▸ **PROBLEM TO WORK ON**
The range runs from the line containing "Task: Expand the Settings submenu chevron" to the last line of the entries. Restate those lines word for word, without the pictures.

** RECORDS follows **

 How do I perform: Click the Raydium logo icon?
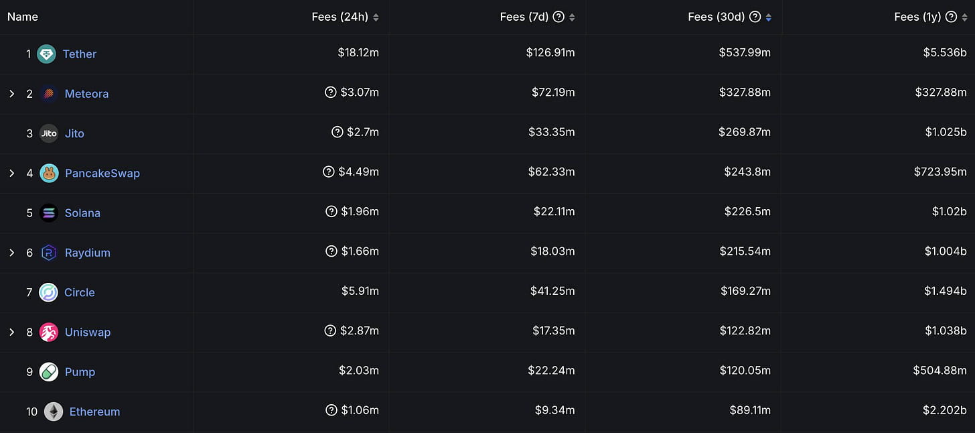coord(49,253)
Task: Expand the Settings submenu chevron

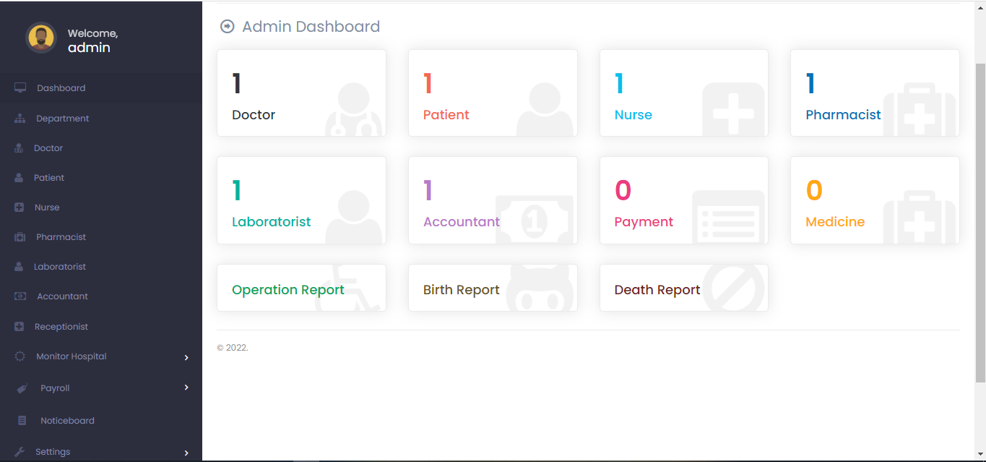Action: 186,453
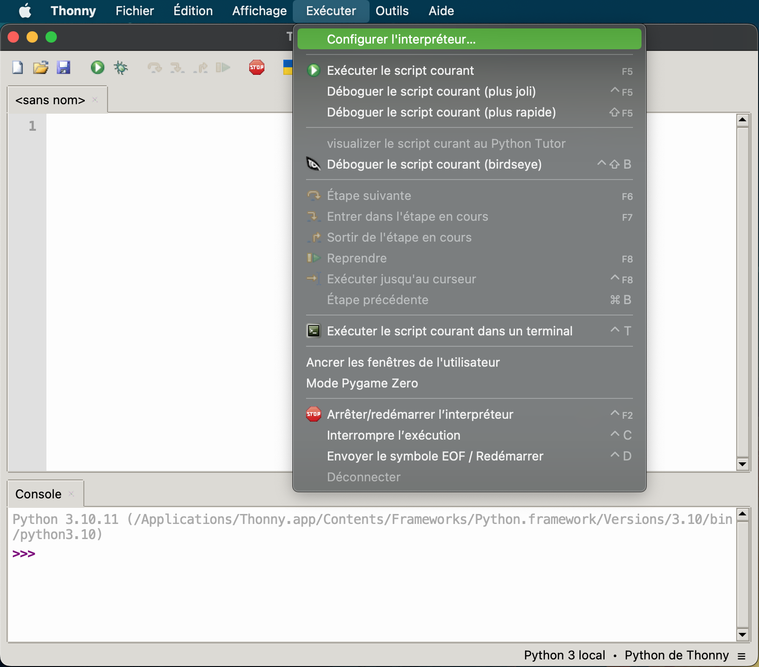Click the Resume toolbar icon
Image resolution: width=759 pixels, height=667 pixels.
point(223,68)
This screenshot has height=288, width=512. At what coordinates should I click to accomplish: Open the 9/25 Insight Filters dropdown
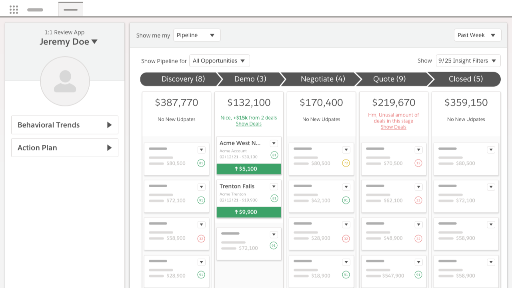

** End of RECORDS **

▸ **WORKED SOLUTION**
Task: Expand the Settings submenu chevron

Action: 186,453
Click the Resume toolbar icon
Image resolution: width=759 pixels, height=667 pixels.
point(223,68)
This screenshot has height=288, width=512. At what coordinates should I click to accomplish: Open the 9/25 Insight Filters dropdown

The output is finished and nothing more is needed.